Traceback (most recent call last):
  File "timesteps.py", line 337, in <module>
    y_ait = inference(ait_module, [x0_ait,x1_ait,x2_ait])["Y"]
  File "timesteps.py", line 38, in inference
    exe_module.run_with_tensors(input_tensors, ys, graph_mode=graph_mode)
  File "/usr/local/lib/python3.8/dist-packages/aitemplate/compiler/model.py", line 597, in run_with_tensors
    outputs_ait = self.run(
  File "/usr/local/lib/python3.8/dist-packages/aitemplate/compiler/model.py", line 495, in run
    return self._run_impl(
  File "/usr/local/lib/python3.8/dist-packages/aitemplate/compiler/model.py", line 434, in _run_impl
    self.DLL.AITemplateModelContainerRun(
  File "/usr/local/lib/python3.8/dist-packages/aitemplate/compiler/model.py", line 196, in _wrapped_func
    raise RuntimeError(f"Error in function: {method.__name__}")
RuntimeError: Error in function: AITemplateModelContainerRun

My python code here

from aitemplate.compiler import compile_model, Model, ops
from aitemplate.frontend import Tensor, nn
from aitemplate.testing import detect_target

from typing import Any, Dict, List, Optional, Tuple, Union, cast, Iterable
import torch
import math

def get_shape(x):
    shape = [it.value() for it in x._attrs["shape"]]
    return shape
    
def mark_output(tensor: Tensor, name: str):
    tensor._attrs["is_output"] = True
    tensor._attrs["name"] = name
    shape = [d._attrs["values"] for d in tensor._attrs["shape"]]
    print(f"AIT output `{name}` shape {shape}")
    return tensor

def inference(
    exe_module: Model,
    input_tensors: Iterable[torch.Tensor],
    benchmark: bool = False,
    benchmark_count: int = 25,
    benchmark_repeat: int = 2,
    graph_mode: bool = False,
):
    ys = {}
    for name, idx in exe_module.get_output_name_to_index_map().items():
        shape = exe_module.get_output_maximum_shape(idx)
        ys[name] = torch.empty(shape).cuda().half()
    if benchmark:
        t, _, _ = exe_module.benchmark_with_tensors(
            input_tensors, ys, count=benchmark_count, repeat=benchmark_repeat
        )
        return t
    else:
        exe_module.run_with_tensors(input_tensors, ys, graph_mode=graph_mode)
        return ys

class TimestepEmbeddingTorch(torch.nn.Module):
    def __init__(
        self,
        in_channels: int,
        time_embed_dim: int,
        act_fn: str = "silu",
        out_dim: int = None,
        post_act_fn: Optional[str] = None,
        cond_proj_dim=None,
        sample_proj_bias=True,
    ):
        super().__init__()

        self.linear_1 = torch.nn.Linear(in_channels, time_embed_dim, sample_proj_bias)

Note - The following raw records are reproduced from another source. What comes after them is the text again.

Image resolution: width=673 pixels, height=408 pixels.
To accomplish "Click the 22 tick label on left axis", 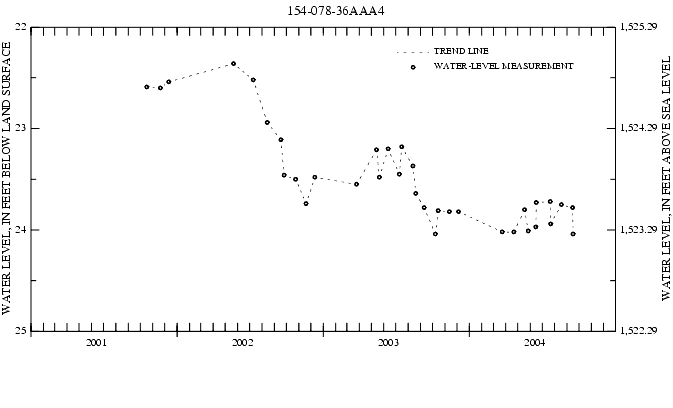I will 21,28.
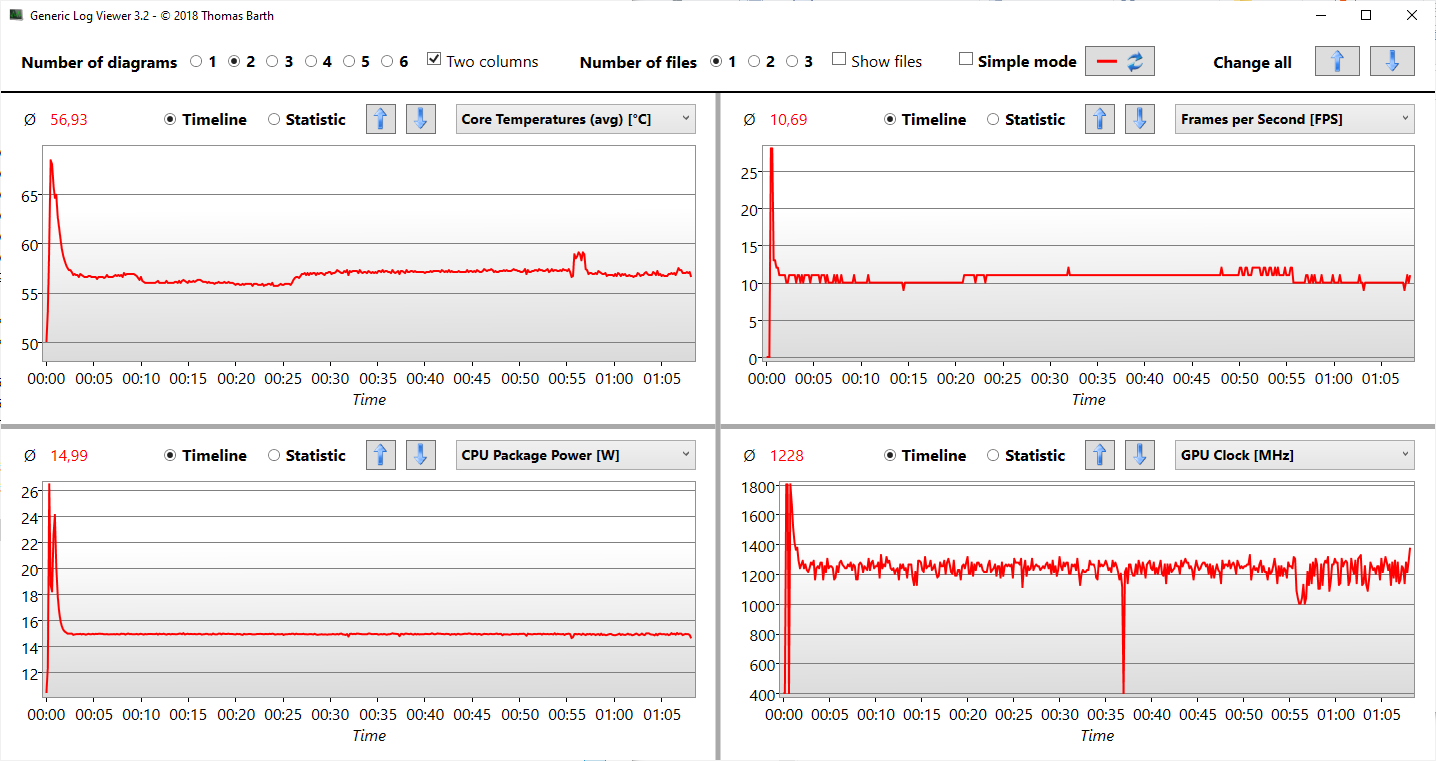This screenshot has height=761, width=1436.
Task: Set number of files to 3
Action: [x=792, y=61]
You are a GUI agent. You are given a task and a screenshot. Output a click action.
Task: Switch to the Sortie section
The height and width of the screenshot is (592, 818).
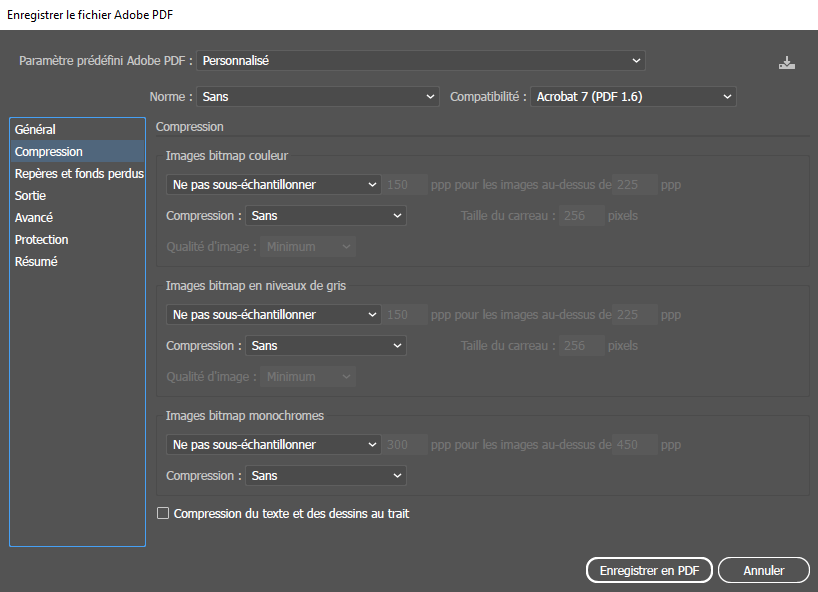pos(31,196)
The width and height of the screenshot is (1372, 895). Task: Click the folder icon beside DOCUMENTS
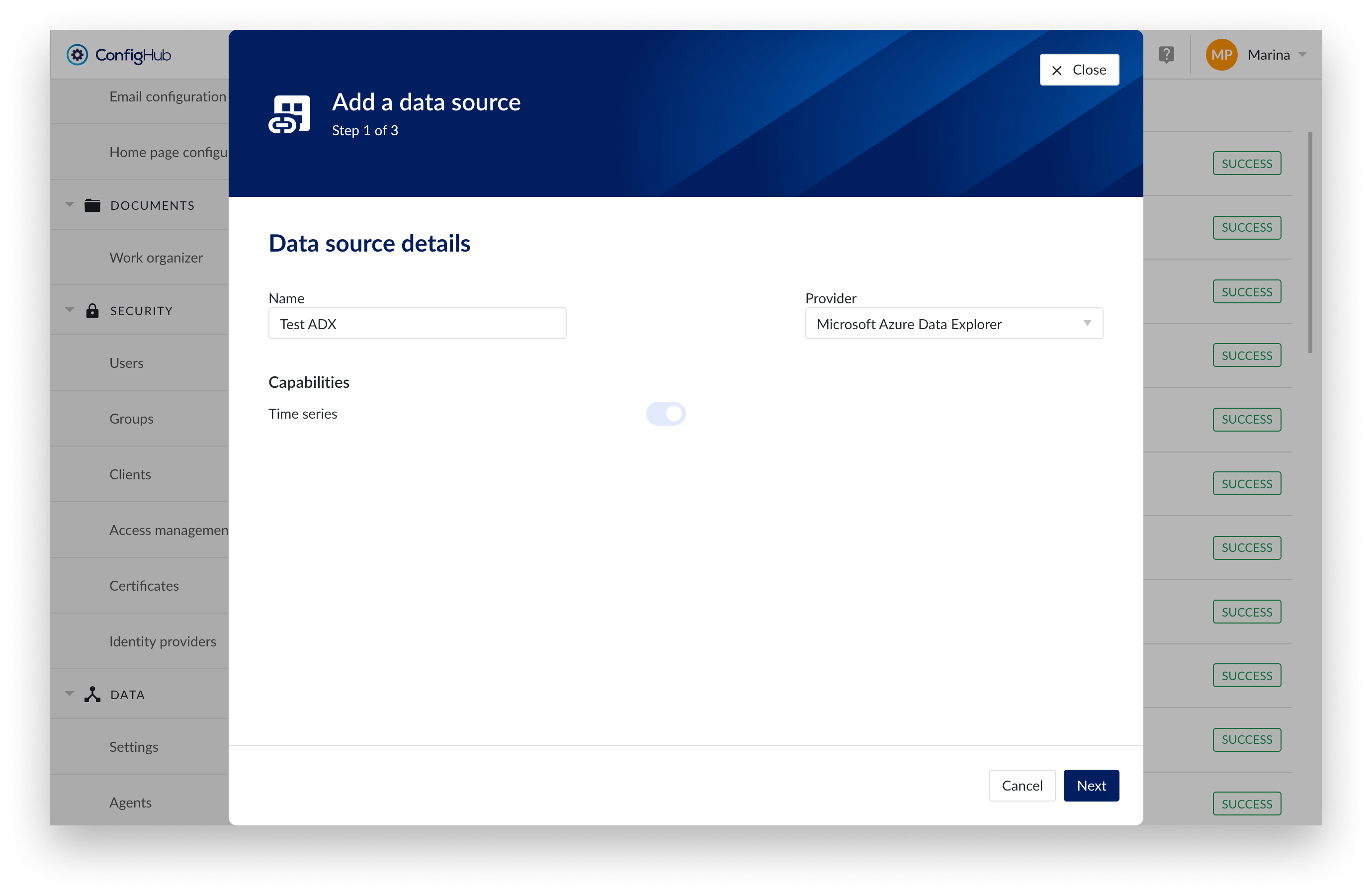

        if cond_proj_dim is not None:
            self.cond_proj = torch.nn.Linear(cond_proj_dim, in_channels, bias=False)
        else:
            self.cond_proj = None

        # self.act = get_activation(act_fn)
        self.act = torch.nn.SiLU()

        if out_dim is not None:
            time_embed_dim_out = out_dim
        else:
            time_embed_dim_out = time_embed_dim
        self.linear_2 = torch.nn.Linear(time_embed_dim, time_embed_dim_out, sample_proj_bias)

        if post_act_fn is None:
            self.post_act = None
        else:
            self.post_act = get_activation(post_act_fn)

    def forward(self, sample, condition=None):
        if condition is not None:
            sample = sample + self.cond_proj(condition)
        sample = self.linear_1(sample)

        if self.act is not None:
            sample = self.act(sample)

        sample = self.linear_2(sample)

        if self.post_act is not None:
            sample = self.post_act(sample)
        return sample

class TimestepEmbeddingAIT(nn.Module):
    def __init__(
        self,
        in_channels: int,
        time_embed_dim: int,
        act_fn: str = "silu",
    ):
        super().__init__()

        self.linear_1 = nn.Linear(in_channels, time_embed_dim, specialization="swish")
        self.linear_2 = nn.Linear(time_embed_dim, time_embed_dim)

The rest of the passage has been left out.